If you plan to buy health insurance through the Affordable Care Act exchanges for next year, you can now get a pretty good idea of how much it’ll cost you. That's because insurers have unveiled their initial proposals for 2019 premiums in each state. (Roll over the map below to see what's happening where you live.) The rates will be finalized in the coming weeks before open enrollment for plans sold on the ACA exchanges begins Nov. 1. Premiums are still high, but most insurers aren’t hiking rates as sharply as they did the past few years. Some insurers are even lowering premiums. Deductibles remain steep, too, depending on which plan you choose. But what you end up paying will vary dramatically based on where you live and what your state is doing—or not doing—to support insurance markets.

ACA Health Insurance Costs
Average costs vary widely across the U.S.  Roll over your state to see 2019 premiums.
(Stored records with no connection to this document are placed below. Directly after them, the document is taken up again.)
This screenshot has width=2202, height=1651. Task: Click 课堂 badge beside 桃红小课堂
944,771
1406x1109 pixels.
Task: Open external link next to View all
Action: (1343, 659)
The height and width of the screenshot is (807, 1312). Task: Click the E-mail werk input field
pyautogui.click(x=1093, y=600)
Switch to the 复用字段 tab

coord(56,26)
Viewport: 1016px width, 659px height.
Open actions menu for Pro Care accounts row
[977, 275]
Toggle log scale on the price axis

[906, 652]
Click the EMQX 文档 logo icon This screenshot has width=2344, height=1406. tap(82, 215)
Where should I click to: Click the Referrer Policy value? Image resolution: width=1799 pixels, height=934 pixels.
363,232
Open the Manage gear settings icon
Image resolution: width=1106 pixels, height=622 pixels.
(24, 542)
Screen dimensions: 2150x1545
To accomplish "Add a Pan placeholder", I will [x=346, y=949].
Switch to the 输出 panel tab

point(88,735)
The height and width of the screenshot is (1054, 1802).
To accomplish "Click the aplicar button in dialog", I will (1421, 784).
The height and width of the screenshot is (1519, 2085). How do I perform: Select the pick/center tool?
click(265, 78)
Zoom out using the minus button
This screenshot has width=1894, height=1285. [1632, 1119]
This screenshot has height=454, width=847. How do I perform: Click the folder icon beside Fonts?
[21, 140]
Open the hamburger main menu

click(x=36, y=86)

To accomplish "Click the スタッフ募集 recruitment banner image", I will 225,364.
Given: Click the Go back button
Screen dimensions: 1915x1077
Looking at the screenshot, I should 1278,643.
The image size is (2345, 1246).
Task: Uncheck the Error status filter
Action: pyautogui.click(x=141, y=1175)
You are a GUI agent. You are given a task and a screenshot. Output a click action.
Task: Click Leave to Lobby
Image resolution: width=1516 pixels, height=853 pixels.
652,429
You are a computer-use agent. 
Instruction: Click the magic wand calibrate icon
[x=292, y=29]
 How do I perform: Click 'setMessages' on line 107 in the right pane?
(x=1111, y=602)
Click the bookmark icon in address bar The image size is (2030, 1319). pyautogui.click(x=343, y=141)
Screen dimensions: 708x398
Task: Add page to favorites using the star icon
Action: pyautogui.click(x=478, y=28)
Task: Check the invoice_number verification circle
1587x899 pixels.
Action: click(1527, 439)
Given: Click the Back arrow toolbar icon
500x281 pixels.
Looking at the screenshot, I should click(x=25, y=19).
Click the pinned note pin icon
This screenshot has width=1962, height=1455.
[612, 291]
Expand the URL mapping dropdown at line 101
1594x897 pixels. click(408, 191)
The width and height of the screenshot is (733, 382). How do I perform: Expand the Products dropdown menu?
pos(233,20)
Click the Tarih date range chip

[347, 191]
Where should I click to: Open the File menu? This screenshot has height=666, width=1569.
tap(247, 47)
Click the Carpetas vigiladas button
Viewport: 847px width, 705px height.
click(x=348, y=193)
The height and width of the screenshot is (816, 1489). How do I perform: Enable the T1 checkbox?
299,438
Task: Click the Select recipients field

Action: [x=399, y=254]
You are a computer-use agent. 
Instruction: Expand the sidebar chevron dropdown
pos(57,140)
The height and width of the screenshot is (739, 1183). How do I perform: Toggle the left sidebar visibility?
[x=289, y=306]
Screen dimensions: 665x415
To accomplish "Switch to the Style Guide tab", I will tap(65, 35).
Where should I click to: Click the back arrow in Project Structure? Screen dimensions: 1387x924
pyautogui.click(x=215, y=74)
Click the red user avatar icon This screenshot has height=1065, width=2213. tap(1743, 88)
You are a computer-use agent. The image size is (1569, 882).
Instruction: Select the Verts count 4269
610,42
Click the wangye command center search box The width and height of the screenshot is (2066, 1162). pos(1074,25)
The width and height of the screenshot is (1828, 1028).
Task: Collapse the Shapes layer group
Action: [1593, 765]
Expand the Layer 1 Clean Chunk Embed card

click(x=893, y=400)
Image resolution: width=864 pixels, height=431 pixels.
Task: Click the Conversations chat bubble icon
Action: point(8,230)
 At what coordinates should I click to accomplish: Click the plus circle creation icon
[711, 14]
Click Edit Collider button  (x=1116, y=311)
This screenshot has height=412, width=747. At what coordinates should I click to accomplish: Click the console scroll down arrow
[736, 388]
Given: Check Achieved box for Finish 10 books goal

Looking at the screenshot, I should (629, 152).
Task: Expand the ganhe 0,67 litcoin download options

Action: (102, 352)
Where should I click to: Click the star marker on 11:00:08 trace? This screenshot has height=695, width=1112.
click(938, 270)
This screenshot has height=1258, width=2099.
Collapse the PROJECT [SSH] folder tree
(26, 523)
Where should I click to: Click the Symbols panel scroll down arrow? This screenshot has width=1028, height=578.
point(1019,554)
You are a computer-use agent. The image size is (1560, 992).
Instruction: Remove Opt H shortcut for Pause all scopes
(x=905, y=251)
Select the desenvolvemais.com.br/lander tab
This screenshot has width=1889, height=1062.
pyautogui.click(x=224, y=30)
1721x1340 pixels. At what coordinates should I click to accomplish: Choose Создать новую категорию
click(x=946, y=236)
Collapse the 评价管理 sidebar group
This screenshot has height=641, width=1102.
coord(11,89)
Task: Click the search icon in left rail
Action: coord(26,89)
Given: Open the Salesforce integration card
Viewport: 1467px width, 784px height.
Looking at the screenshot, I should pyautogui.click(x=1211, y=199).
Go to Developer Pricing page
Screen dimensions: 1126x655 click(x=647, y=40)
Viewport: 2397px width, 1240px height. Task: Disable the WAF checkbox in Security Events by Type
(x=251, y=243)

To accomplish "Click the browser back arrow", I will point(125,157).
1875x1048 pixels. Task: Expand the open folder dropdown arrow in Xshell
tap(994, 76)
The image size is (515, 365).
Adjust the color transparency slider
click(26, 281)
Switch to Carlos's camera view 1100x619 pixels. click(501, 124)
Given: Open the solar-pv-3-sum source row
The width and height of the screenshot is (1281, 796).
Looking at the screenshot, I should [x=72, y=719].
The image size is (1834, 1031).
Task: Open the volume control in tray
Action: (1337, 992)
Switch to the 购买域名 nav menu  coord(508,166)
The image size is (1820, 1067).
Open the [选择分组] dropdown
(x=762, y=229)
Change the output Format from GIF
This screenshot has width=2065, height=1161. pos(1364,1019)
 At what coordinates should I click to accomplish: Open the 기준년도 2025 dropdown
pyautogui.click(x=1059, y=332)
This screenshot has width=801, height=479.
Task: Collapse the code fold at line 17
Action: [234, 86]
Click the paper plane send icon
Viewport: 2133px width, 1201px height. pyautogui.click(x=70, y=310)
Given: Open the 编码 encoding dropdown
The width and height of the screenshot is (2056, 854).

2019 Average Monthly Premiums

The Trump administration, in fact, has made it clear that it wants states to have more control over their own health insurance markets.

For the first time since the ACA was implemented in 2014, there is no federal requirement for people to buy health insurance or pay a penalty. But several states are imposing their own mandate requiring residents to buy health insurance.

The federal government also has loosened regulations to allow states to offer cheaper health insurance that doesn’t have all the requirements of ACA plans. Yet more than a dozen states either have laws on the books or are passing new regulations to limit the availability of those non-ACA plans.

There is one area of consensus among states on a way to bring down the high cost of insurance for people who don’t get financial subsidies: reinsurance programs.

The Department of Health and Human Services is clearing the way for more states to create reinsurance programs, partially funded by the federal government, to reimburse insurers who cover high-cost claims. In the states that have reinsurance programs up and running or planned for 2019, insurers say getting compensated for covering people with costly medical bills helps curtail premium increases.

One note on the map above: The average monthly premium in each state is based on the second-lowest-cost Silver plan for a 40-year-old nonsmoker (benchmark plan) who doesn't receive financial subsidies. Your own premium will vary depending on your age, financial status and which plan you choose.